▶ [BRANO FORNITO]
↓

PCC CONTRO LA CULTURA CINESE. Lo stesso concetto è stato ripreso dal docente alla Chinese University di Hong Kong, John Mok Chit Wai, sempre citato dal sito di padre Bernardo Cervellera: «Il Pcc porta avanti la politica più antagonista di sempre nei confronti della cultura cinese, sia della sua storia che a livello mondiale. Durante la “Rivoluzione culturale” il Pcc, guidato da Mao Zedong, ha cercato di sradicare ogni cosa potesse essere definita “reazionaria”: fra queste i templi, il confucianesimo, le religioni tradizionali, il movimento intellettuale. (…) Il famoso storico Yu Ying-shih, vincitore del premio John W. Kluge, una volta ha esclamato: “In quella terra [la Repubblica popolare cinese] non esiste Cina [la cultura cinese]”».

XI JINPING. Secondo molti osservatori, «Pechino cerca solo un dialogo politico e vuole che la Santa Sede avalli il suo potere assoluto». Xi Jinping «è il più potente leader del partito comunista dai tempi di Mao Zedong: tutti i poteri sono stati centralizzati e tutte le libertà sono state ristrette». In tanti si chiedono: «Se in generale non esiste la libertà religiosa, come è possibile che la Chiesa ottenga il diritto esclusivo di agire in maniera autonoma?».

↑

▶ [CONSEGNA]
Puoi ricopiare per intero e senza alcuna modifica il brano qui sopra sul Pcc, la cultura cinese e Xi Jinping?

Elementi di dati

↓

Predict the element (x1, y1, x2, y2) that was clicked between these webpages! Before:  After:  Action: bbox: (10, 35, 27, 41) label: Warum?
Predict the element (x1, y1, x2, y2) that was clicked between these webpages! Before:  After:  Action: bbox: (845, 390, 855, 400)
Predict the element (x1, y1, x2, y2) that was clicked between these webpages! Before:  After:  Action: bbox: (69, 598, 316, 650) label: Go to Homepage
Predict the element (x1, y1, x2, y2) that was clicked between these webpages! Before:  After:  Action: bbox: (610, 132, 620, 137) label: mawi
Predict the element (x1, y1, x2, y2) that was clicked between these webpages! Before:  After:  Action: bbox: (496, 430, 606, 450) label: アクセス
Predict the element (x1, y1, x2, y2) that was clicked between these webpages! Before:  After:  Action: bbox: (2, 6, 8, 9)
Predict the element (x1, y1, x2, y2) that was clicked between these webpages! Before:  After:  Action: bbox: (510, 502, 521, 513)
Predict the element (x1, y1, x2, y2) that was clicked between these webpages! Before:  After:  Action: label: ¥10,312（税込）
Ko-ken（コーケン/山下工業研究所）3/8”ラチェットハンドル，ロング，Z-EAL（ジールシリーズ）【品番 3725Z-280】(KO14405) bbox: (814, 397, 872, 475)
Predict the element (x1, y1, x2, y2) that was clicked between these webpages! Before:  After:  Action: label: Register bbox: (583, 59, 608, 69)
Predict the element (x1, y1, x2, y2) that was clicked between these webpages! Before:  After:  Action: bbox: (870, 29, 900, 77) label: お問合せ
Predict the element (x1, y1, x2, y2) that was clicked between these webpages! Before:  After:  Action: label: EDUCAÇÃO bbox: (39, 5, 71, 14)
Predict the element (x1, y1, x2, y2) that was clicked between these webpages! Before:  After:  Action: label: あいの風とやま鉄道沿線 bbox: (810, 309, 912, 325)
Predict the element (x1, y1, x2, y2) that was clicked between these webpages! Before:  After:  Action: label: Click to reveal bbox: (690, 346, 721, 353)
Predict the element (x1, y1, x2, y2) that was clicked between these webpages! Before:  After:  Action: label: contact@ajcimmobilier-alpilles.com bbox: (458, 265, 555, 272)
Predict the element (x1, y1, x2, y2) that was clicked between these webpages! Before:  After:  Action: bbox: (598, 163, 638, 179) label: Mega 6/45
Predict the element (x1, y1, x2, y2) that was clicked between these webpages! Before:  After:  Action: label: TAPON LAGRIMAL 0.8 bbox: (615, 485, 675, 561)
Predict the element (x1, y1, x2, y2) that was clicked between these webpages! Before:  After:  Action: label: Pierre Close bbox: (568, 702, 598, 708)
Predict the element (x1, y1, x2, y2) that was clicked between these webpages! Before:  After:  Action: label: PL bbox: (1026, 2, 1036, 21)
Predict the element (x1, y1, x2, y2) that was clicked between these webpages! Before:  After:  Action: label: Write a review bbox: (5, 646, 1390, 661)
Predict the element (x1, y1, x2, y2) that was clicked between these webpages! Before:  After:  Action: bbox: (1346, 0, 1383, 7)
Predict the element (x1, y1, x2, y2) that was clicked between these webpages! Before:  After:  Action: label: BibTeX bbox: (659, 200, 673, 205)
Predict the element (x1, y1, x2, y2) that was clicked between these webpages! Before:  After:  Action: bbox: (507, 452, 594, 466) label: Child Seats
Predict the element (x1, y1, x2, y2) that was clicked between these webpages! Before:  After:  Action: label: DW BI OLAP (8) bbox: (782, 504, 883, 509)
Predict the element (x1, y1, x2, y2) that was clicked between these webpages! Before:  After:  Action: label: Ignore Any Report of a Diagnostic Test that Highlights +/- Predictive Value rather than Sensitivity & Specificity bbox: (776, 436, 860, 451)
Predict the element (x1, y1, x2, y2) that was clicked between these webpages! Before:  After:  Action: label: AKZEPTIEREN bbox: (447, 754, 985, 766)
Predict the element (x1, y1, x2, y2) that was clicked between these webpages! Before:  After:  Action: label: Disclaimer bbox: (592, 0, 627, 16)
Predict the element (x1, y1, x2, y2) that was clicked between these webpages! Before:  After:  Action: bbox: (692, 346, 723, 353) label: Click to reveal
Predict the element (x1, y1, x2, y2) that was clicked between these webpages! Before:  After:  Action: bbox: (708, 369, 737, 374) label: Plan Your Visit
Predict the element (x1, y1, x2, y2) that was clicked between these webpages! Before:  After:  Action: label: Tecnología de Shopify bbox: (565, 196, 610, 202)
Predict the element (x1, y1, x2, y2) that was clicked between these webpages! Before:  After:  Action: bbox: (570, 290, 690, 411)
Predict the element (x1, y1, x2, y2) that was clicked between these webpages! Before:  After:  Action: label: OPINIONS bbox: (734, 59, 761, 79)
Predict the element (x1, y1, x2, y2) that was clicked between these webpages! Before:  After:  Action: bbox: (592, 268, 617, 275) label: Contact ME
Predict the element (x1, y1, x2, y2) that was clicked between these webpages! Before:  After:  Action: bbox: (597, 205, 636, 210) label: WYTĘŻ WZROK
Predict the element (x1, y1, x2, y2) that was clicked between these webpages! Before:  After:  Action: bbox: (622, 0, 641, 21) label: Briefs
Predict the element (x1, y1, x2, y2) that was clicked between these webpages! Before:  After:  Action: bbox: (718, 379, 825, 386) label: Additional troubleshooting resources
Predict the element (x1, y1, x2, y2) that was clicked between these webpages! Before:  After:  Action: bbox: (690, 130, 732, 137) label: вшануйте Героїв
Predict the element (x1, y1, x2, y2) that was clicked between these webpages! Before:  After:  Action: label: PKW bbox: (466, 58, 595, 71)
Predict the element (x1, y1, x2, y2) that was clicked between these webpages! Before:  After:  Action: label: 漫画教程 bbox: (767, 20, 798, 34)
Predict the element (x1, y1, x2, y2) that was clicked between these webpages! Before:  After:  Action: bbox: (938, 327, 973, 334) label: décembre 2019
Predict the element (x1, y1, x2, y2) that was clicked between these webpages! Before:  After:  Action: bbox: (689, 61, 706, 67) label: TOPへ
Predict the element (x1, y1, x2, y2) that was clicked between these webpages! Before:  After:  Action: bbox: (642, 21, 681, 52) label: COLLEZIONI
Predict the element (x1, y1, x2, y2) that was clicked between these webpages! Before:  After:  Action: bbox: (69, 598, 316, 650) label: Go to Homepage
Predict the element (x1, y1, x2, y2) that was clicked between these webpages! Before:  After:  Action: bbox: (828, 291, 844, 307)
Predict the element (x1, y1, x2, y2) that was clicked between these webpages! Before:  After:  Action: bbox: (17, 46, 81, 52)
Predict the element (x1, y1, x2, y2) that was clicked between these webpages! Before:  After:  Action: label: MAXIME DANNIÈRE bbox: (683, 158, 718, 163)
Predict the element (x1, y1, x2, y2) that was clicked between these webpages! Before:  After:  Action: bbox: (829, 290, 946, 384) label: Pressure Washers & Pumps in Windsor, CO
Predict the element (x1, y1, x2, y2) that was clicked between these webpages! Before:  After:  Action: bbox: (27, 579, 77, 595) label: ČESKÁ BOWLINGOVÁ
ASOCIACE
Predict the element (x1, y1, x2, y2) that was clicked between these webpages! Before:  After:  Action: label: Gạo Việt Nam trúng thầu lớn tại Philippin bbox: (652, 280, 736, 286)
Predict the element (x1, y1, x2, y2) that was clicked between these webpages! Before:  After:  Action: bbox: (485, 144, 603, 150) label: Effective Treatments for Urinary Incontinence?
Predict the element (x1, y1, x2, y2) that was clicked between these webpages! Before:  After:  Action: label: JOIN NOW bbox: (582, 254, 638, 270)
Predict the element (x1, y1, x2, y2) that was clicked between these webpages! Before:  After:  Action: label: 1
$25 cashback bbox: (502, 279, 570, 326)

↑

▶ [RISPOSTA]
PCC CONTRO LA CULTURA CINESE. Lo stesso concetto è stato ripreso dal docente alla Chinese University di Hong Kong, John Mok Chit Wai, sempre citato dal sito di padre Bernardo Cervellera: «Il Pcc porta avanti la politica più antagonista di sempre nei confronti della cultura cinese, sia della sua storia che a livello mondiale. Durante la “Rivoluzione culturale” il Pcc, guidato da Mao Zedong, ha cercato di sradicare ogni cosa potesse essere definita “reazionaria”: fra queste i templi, il confucianesimo, le religioni tradizionali, il movimento intellettuale. (…) Il famoso storico Yu Ying-shih, vincitore del premio John W. Kluge, una volta ha esclamato: “In quella terra [la Repubblica popolare cinese] non esiste Cina [la cultura cinese]”».

XI JINPING. Secondo molti osservatori, «Pechino cerca solo un dialogo politico e vuole che la Santa Sede avalli il suo potere assoluto». Xi Jinping «è il più potente leader del partito comunista dai tempi di Mao Zedong: tutti i poteri sono stati centralizzati e tutte le libertà sono state ristrette». In tanti si chiedono: «Se in generale non esiste la libertà religiosa, come è possibile che la Chiesa ottenga il diritto esclusivo di agire in maniera autonoma?».